Finance Secretary Carlos Dominguez III on Monday said the FIRB, which he chairs, approved the application of Oro Cemento Industries Corp. for fiscal incentives during the FIRB meeting on Dec. 15, 2021.

Oro Cemento Industries is a wholly owned subsidiary of San Miguel Equity Investments Inc. which, in turn, is 100 percent owned by SMC. SMC said Oro Cemento would be renamed as Southern Concrete Industries Inc.

According to SMC documents, Oro Cemento was building a cement grinding plant in Santa Cruz town, Davao del Sur province.

Once completed, the facility can produce 2 million metric tons of cement per year, SMC said, adding that its world-class equipment can minimize environmental impact.

In a statement, the Department of Finance (DOF) said Oro Cemento was expected to churn out 50.4 million cement bags yearly, “to help meet the growing infrastructure requirements in Mindanao.”

Commercial operations will begin in July 2022.

The project will enjoy two years of income tax holiday (ITH).

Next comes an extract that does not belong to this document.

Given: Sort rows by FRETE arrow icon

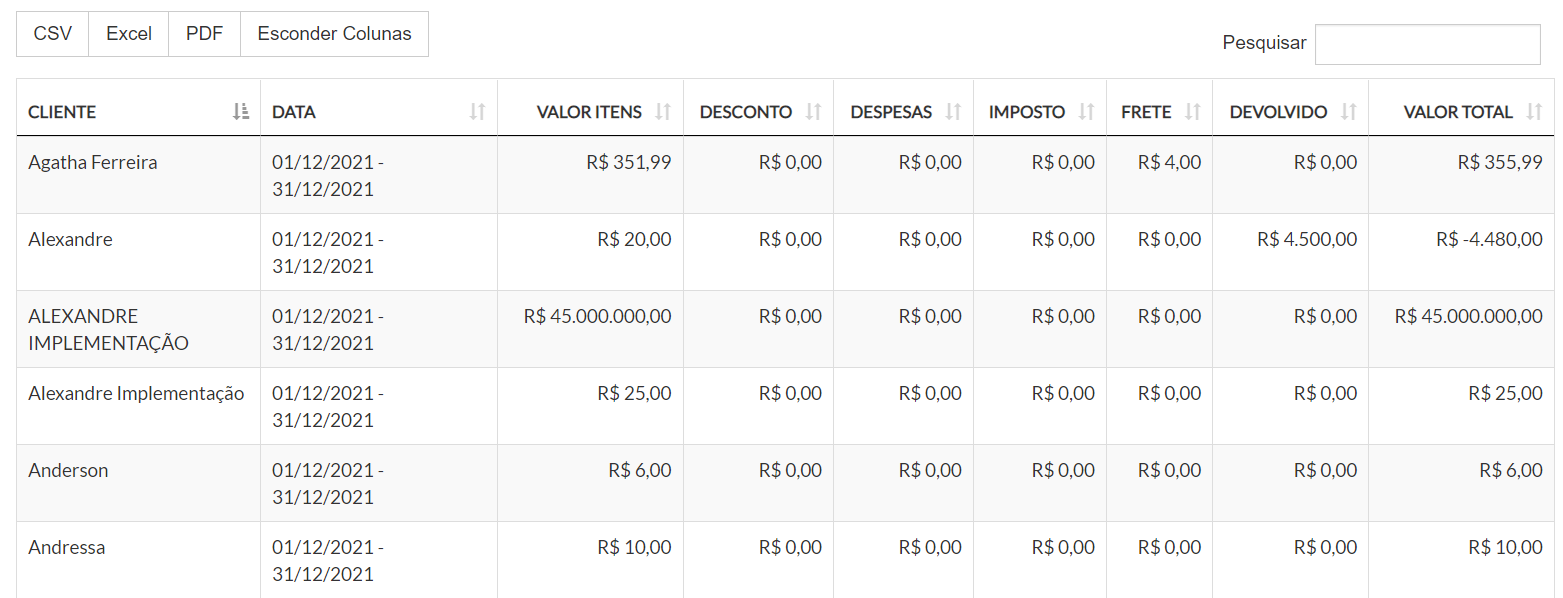Looking at the screenshot, I should (1192, 112).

Once ITH lapses, it will have five years of enhanced deductions, plus duty-free importations of capital equipment, raw materials, parts and accessories.

The Department of Trade and Industry (DTI)-attached investment promotion agency (IPA) Board of Investments (BOI) recommended the grant of tax perks to Oro Cemento.

The DOF quoted Trade Secretary Ramon Lopez, FIRB co-chair, as saying that the project would “help achieve the country’s goal of reducing dependence on cement imports and stabilizing the price and supply of the product, on top of the economic benefits of more jobs and business activity generated by the project.”

Assistant Finance Secretary Juvy Danofrata, FIRB secretariat head, said the project’s benefits would exceed costs, including the potential revenues that the government will forego in the form of the tax exemptions.

“The project is expected to stimulate forward linkages, promote the use of energy-efficient equipment that can lead to a transfer of knowledge and improvement in productivity, especially in the underdeveloped area where the project is located,” the DOF said.